• **Selected excerpt**
=======

# Orvis Casting Classes



## blacksheep76 (Apr 22, 2010)

I'm just starting out with fly fishing and could definitely use some help with my casting. I saw that Orvis held free classes on the weekend. Just curious if anyone has attended these classes and if the information was valuable or is it just an opportunity for their sales guys to get me in the store to buy something. Any info or advice anyone could offer would be greatly appreciated. Thank you.


----------



## Muddskipper (Dec 29, 2004)

Yes and Yes

Once you cast their gear and then go back to your stuff you see why you end up buying from them

It's smart .... And a good class


----------



## Captain53 (May 13, 2015)

About 6 years ago when I was a Fly Fishing Newbie I attended their Fly Fishing and their Fly Tying classes. (Orvis in Austin) Both were very worth while and I sensed no attempt to push Orvis equipment. That said though, they do have quality equipment.


----------



## Gumbeaux (Jun 13, 2014)

I just did the 101 class and it was pretty good. If you've never done it at all, I would recommend watching a couple of videos to get an idea before you go. We ended up with 6 students per instructor (18 total in the class) and those that had no idea what to do kind of struggled. Having a basic idea, the instructors were really good at telling me how to fine tune what I was doing.

We casted for about 90 minutes. The last 90 minutes was discussing basic flies, equipment basics, and knots. He did about 5 minutes worth of "Orvis" pitch throughout the entire thing. Wasn't bad at all. You do get some good coupons and discounts when you go.

I did buy one of their low end fly set ups (a Clearwater) but that's all I own of their fly fishing equipment. Everything else they sell is top notch and the warranty and customer service can't be beat. I've already started eyeing a Recon or an H2, just have to force myself to get some more time in with this one to make sure I'm going to keep liking it.


----------



## tickfarm (May 11, 2006)

Went to the 101 class in Austin about 3 weeks ago. 3 hours well spent. The class was 12 students with three teachers. Mine spent about 15 minutes with me. He got me away from the chicken wing flinging to a more comfortable cast. They have discount coupons and some free stuff. The 201 class at Bull Creek is in 2 weeks, but it maybe a parking lot class because of the water.

=======

• **Source material**
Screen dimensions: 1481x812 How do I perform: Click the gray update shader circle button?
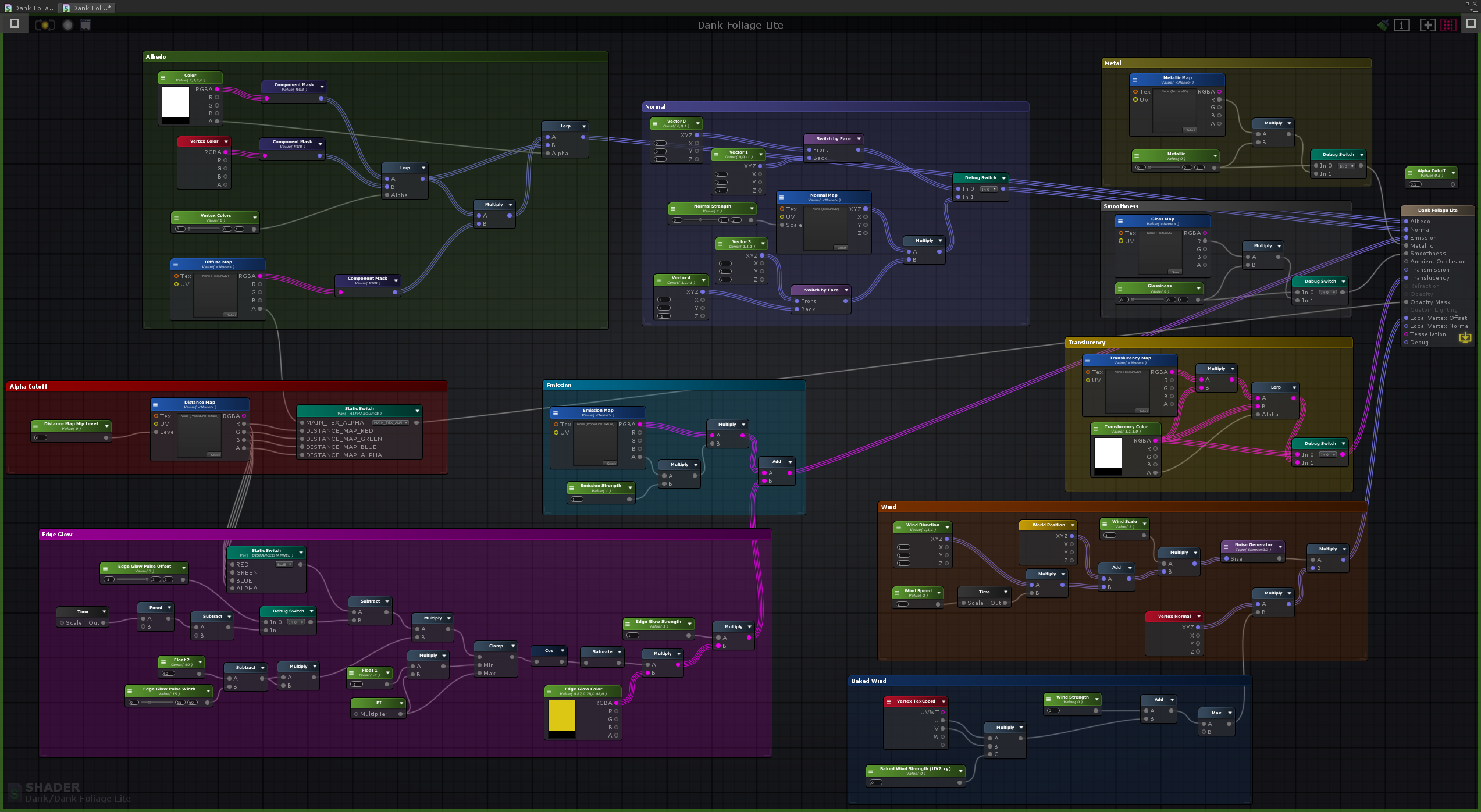coord(67,25)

=======

• **Given problem**
Repeat word for word the part of the Orvis casting classes thread above between "I'm just starting" and "appreciated. Thank you.", inclusive.

• **Response**
I'm just starting out with fly fishing and could definitely use some help with my casting. I saw that Orvis held free classes on the weekend. Just curious if anyone has attended these classes and if the information was valuable or is it just an opportunity for their sales guys to get me in the store to buy something. Any info or advice anyone could offer would be greatly appreciated. Thank you.